◆ DATA FOR REVIEW ◆
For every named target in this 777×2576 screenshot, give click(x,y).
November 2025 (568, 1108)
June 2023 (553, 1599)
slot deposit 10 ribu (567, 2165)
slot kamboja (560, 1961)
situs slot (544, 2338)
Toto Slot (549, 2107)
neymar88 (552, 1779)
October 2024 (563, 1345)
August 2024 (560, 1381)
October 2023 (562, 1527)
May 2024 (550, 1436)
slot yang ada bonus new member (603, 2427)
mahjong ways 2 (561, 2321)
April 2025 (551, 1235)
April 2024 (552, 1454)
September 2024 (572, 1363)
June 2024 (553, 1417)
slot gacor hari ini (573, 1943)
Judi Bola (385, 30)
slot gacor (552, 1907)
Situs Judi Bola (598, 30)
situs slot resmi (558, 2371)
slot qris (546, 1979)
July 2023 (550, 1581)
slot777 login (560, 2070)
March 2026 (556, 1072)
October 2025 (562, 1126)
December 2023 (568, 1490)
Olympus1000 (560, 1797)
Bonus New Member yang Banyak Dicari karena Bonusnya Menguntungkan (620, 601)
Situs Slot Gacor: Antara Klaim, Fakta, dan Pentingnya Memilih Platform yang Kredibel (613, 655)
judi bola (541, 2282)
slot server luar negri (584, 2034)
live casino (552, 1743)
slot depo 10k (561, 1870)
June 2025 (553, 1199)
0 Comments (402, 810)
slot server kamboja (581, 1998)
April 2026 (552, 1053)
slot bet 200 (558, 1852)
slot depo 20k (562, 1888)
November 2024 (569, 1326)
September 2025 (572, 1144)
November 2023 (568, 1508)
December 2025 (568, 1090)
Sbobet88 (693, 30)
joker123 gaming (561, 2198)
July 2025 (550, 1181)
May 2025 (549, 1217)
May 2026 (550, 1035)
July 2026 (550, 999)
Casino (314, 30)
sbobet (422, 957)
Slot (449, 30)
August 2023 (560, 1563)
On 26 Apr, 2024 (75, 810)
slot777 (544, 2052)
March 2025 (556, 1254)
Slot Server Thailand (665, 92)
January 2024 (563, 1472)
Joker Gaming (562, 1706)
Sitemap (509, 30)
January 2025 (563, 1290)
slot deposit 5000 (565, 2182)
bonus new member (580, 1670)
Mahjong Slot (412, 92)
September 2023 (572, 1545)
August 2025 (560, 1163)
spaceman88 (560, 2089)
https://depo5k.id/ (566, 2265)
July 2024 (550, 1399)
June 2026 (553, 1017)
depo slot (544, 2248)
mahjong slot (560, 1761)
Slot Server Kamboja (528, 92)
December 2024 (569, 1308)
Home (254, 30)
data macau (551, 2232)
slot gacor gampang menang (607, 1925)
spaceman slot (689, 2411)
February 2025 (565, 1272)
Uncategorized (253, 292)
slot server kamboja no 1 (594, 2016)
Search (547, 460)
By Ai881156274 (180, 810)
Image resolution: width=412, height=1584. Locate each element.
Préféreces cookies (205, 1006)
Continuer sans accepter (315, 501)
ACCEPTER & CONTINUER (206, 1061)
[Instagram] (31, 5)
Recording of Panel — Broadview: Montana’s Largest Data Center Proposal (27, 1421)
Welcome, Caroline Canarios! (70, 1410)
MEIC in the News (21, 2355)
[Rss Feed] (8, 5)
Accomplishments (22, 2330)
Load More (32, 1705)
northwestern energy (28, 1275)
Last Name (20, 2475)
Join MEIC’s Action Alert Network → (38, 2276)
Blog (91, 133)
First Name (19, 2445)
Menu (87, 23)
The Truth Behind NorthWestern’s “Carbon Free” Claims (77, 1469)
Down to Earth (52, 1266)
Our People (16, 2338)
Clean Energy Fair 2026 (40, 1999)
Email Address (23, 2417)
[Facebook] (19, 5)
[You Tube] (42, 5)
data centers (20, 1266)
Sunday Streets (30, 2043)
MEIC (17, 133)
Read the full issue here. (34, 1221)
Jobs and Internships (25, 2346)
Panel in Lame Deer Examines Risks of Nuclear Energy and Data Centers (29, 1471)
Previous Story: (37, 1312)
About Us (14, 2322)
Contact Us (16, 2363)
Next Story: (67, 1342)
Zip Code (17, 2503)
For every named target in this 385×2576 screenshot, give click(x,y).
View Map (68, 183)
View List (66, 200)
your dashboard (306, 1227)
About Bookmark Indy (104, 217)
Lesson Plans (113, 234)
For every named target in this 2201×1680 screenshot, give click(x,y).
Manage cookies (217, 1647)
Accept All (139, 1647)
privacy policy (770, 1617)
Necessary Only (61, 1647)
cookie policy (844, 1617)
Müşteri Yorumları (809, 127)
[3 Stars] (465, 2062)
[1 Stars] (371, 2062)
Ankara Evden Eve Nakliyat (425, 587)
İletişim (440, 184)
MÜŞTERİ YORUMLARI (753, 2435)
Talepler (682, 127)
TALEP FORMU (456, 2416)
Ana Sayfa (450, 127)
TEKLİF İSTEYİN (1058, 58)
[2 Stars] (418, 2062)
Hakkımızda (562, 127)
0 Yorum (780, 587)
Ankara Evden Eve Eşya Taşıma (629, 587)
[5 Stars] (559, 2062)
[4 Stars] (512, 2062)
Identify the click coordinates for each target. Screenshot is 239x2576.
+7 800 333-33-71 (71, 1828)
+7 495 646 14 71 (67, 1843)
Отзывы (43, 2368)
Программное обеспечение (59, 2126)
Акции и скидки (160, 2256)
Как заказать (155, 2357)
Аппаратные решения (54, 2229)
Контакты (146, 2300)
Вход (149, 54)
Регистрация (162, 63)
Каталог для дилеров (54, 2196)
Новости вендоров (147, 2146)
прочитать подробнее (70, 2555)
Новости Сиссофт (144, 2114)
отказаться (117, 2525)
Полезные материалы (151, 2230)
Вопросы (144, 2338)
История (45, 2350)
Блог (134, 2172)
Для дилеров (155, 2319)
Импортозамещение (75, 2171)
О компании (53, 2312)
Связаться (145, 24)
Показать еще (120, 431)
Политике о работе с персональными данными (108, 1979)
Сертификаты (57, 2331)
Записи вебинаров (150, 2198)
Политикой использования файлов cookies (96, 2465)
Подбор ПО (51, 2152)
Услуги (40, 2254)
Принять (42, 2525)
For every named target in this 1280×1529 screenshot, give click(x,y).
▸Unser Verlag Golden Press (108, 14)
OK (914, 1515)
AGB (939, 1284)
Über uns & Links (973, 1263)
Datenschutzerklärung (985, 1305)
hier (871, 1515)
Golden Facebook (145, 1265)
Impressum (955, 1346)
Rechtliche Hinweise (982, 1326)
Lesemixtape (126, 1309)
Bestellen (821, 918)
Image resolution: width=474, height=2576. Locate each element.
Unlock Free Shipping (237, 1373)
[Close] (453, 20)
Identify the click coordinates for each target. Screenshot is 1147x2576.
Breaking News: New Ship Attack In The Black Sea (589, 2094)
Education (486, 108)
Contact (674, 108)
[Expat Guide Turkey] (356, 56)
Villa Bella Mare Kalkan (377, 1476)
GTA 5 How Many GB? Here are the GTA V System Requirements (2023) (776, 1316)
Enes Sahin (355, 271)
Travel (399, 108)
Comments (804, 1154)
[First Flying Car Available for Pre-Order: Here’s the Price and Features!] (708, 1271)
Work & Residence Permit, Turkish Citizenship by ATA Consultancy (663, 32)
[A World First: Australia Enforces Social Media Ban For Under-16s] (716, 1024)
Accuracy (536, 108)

◆ WORK TO COMPLETE ◆
Could you retype exactly the lines above, starting at the line that contains "spaceman88 (560, 2089)" and ending at the line that contains "slot server kamboja no 1 (594, 2016)", and nothing more?

◆ TASK RESPONSE ◆
spaceman88 (560, 2089)
https://depo5k.id/ (566, 2265)
July 2024 (550, 1399)
June 2026 (553, 1017)
depo slot (544, 2248)
mahjong slot (560, 1761)
Slot Server Kamboja (528, 92)
December 2024 (569, 1308)
Home (254, 30)
data macau (551, 2232)
slot gacor gampang menang (607, 1925)
spaceman slot (689, 2411)
February 2025 (565, 1272)
Uncategorized (253, 292)
slot server kamboja no 1 (594, 2016)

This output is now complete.